Ну что ж еще? Что ты припер их
К стене, и стер с земли, и страх
Твой порох выдает за прах?
Но мрази только он и дорог.
На то и рассуждений ворох,
Чтоб не бежала за края
Большого случая струя,
Чрезмерно скорая для хворых.
Так пошлость свертывает в творог
Седые сливки бытия.
Тоже? И это при том, что у Пастернака претензия на особое родство заявлена прямо, в пику «друзьям», средь коих, разумеется, и Асеев, действительно споривший, в том числе с самим Маяковским. Разругавшийся было с ним из- за отступничества от лефовских принципов и вступления в РАПП, – а у «Коляды» такой претензии вроде бы нет?
Есть, есть. Непрямая, но убедительная, воплощенная в «странности», «инакости» образов, тем самым уже заявляющая об отдельности.
В результате Асеева, «наиболее ортодоксального «маяковца», как еще на Первом съезде писателей его двусмысленно окрестил Бухарин (а злоязычный соперник Сельвинский попросту называл «деталью монумента» при заживо бронзовеющем Маяковском), незагаданно символическим жестом отсекли от кумира и друга. Выражаясь по-детски: не выставляйся, будь на уровне общих признаний и клятв – как все. Маяковский – наш, именно общий, а не лично твой…
Может быть, ужасней всего то, что у цензуры была, повторяю, логика – не только касательно «огосударствления» Маяковского, но и в отношении самого Асеева. Изначаль- но-то он был поэтом совсем иной породы: «Я лирик по складу своей души, по самой строчечной сути», но, следуя за направляющим, методически наступал на свое пульсирующее лирическое горлышко. Отчего в его наследии «за сорок лет», в потоке продукции самого, может быть, искреннего – но ведь не единственного, а одного из многих и многих – ортодокса насаждавшейся поэтики Маяковского, приходится выискивать признаки действительно оригинального таланта.

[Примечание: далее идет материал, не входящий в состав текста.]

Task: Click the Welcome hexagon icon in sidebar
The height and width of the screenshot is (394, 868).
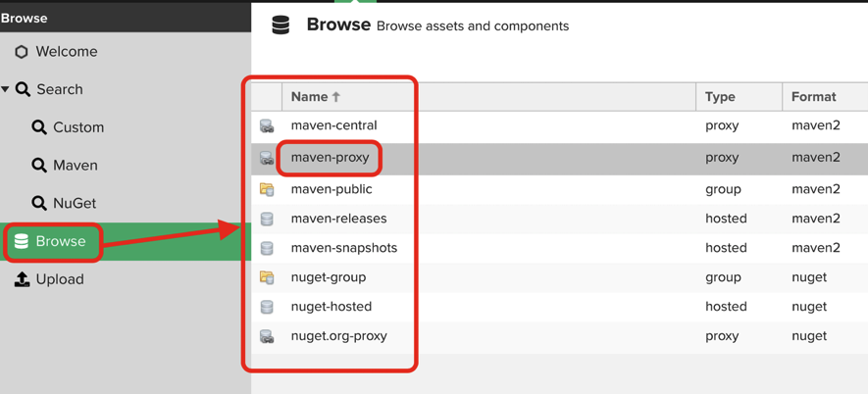Action: point(22,52)
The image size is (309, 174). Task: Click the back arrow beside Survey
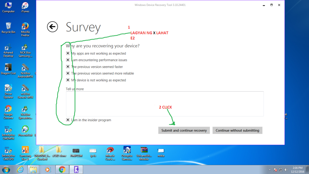pos(53,27)
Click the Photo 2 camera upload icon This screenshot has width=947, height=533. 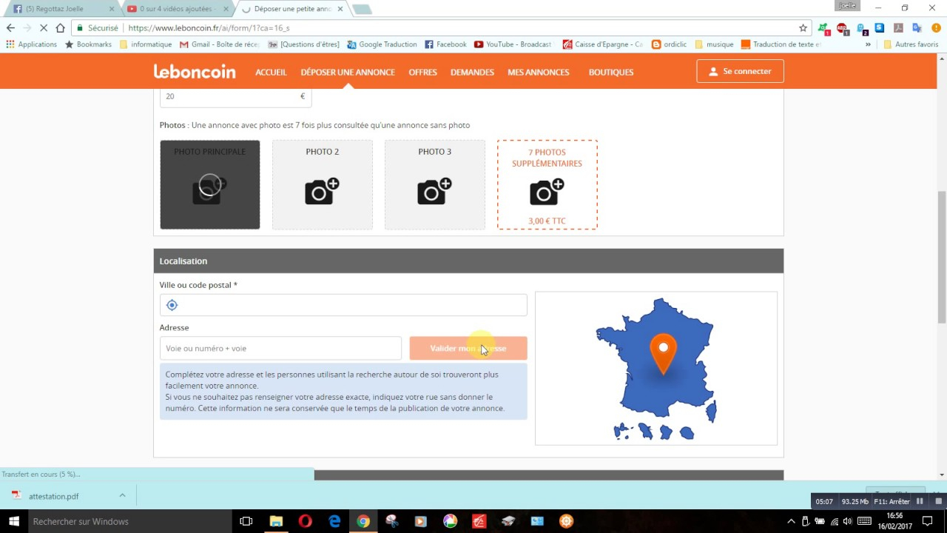pos(322,192)
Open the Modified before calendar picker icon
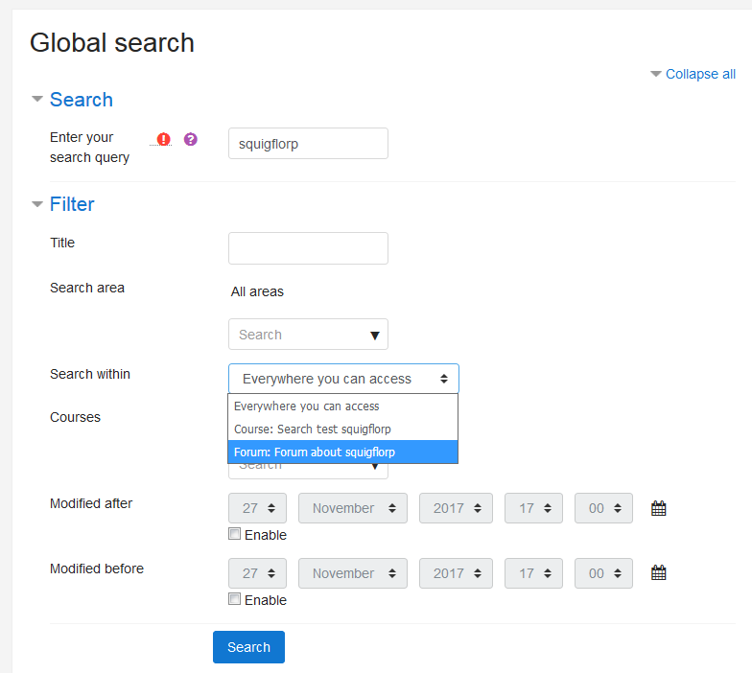The width and height of the screenshot is (752, 673). tap(658, 573)
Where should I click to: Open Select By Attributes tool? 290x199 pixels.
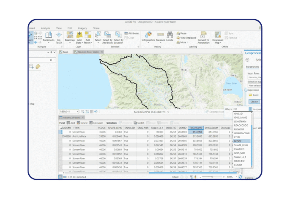(x=108, y=37)
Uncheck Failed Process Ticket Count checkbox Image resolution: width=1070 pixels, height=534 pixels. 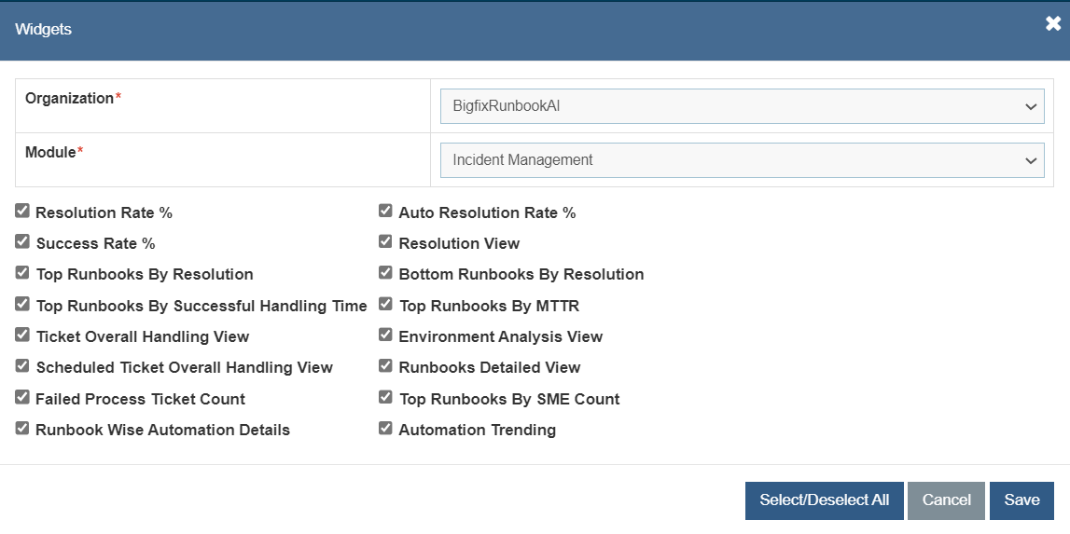pos(22,398)
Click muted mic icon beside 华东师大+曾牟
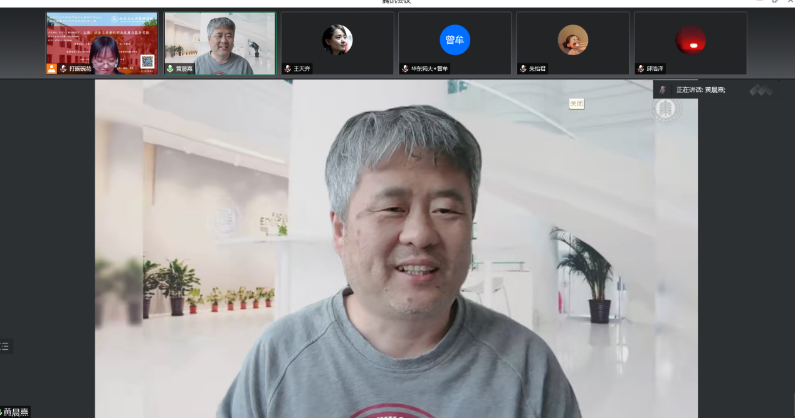Screen dimensions: 795x418 tap(405, 69)
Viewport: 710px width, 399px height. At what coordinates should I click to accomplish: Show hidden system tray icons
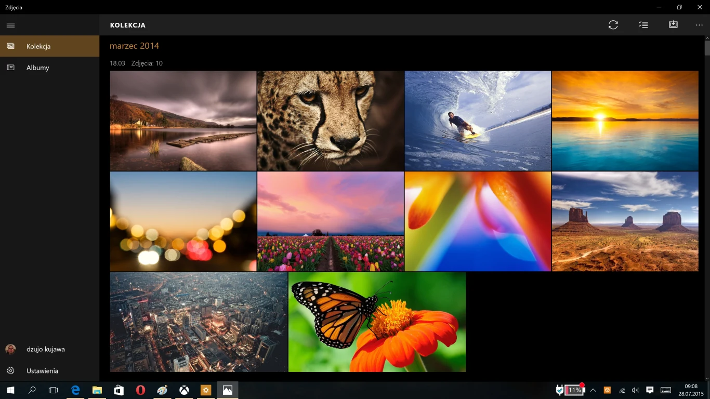click(x=593, y=390)
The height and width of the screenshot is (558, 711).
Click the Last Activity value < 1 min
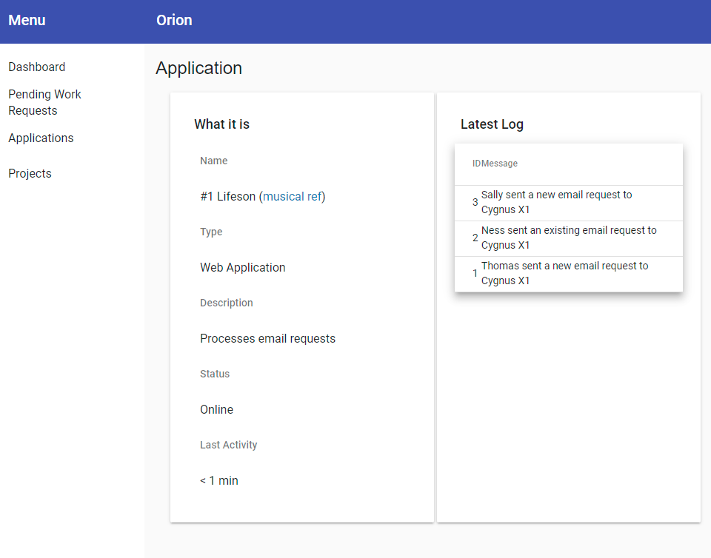click(x=218, y=480)
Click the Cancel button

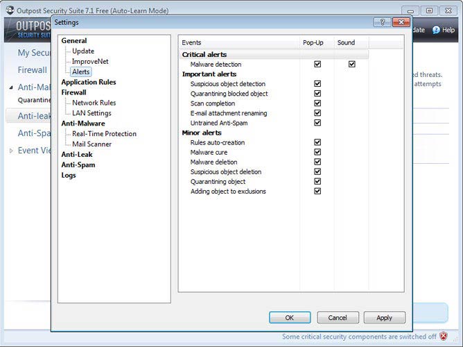point(338,317)
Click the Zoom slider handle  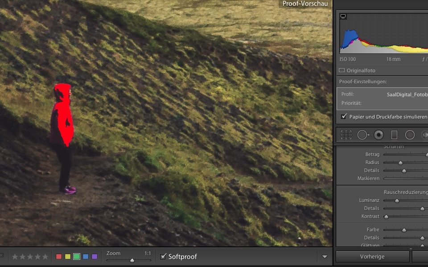pyautogui.click(x=132, y=260)
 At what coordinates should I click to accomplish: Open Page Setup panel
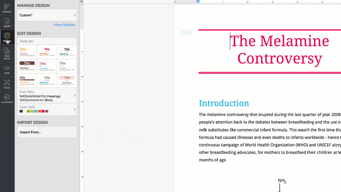(7, 53)
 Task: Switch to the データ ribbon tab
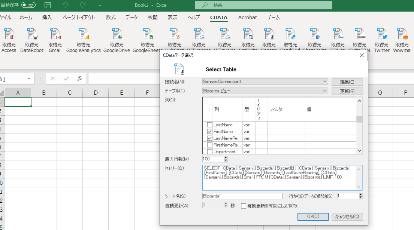132,18
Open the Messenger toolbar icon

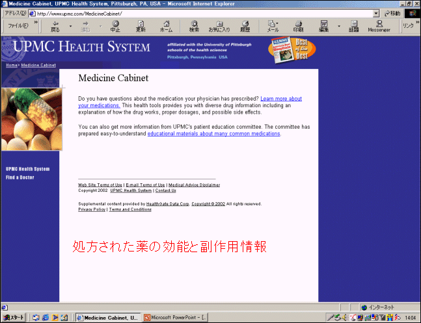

Вот цензура и кинулась, завидев «не то»…
Итак, Асеев – выжил. По счастью. Какой ценой, знаем на примере далеко не его одного, и все же – будем прямы ради понимания сути свершившегося – деградация этого «лирика», каковой по таланту мог бы стать выдающимся, характеризует не только общесоветскую драму литературы. Еще и драму (вину? Но кто здесь судья?) авангардно-революционной переворотности, когда Маяковскому казалось необходимым или, вернее, возможным рвать «связь времен»: «Довольно жить законом, данным Адамом и Евой». Поскольку не объявились, тем более не сформировались другие законы, значит – ура беззаконию? «Клячу историю загоним»! А она ужо так лягнет!…
В смертный миг обнаружится: пафос разрыва – с историей или эстетикой – много опасней, чем даже юношеский эпатаж, тоже, впрочем, достаточно мерзкий («Я люблю смотреть, как умирают дети»).
Это – Маяковский. Асеев, помнится, объявлял, что на «наследное лоно» не стоит даже и оглядываться из победно шествующих «колонн».